*** Data ***
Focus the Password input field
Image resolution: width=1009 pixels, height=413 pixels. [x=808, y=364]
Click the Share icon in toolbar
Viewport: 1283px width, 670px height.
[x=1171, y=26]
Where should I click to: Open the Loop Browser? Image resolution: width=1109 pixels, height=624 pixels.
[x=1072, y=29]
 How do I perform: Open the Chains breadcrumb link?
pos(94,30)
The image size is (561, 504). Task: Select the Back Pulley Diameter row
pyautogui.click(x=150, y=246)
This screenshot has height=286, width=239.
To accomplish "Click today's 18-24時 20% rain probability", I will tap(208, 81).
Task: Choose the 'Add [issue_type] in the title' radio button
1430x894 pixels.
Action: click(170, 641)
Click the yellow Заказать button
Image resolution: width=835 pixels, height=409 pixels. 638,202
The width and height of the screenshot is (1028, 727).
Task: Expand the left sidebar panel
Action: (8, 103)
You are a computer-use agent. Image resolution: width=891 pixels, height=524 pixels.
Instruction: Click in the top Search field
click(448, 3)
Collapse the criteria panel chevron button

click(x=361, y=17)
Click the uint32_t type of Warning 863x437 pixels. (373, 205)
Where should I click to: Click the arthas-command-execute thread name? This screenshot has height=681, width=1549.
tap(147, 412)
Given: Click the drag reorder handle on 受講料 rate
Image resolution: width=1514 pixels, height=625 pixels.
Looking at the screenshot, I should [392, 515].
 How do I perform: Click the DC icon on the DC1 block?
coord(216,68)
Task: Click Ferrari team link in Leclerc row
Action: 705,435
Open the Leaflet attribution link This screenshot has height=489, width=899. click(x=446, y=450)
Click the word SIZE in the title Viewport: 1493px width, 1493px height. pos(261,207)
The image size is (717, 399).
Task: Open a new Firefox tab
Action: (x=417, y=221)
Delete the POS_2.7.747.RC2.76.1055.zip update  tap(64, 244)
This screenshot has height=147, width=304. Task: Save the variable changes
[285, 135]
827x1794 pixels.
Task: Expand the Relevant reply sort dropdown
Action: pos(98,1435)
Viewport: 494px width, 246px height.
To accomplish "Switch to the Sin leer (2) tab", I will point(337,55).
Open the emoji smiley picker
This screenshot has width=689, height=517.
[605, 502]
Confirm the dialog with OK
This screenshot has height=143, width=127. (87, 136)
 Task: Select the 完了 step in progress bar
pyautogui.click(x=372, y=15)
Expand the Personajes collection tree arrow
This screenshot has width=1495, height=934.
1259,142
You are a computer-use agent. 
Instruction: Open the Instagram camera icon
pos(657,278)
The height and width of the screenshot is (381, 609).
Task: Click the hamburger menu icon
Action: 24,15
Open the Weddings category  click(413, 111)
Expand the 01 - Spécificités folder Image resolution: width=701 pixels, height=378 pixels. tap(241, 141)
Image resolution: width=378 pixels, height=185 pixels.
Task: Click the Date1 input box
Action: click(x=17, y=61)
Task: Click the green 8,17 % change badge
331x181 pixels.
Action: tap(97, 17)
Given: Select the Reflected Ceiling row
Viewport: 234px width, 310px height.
*** End of Data ***
#### [Problem description]
In the entries above, count the lines that contain the string "Given" and reply with the number only.

#### [Written answer]
2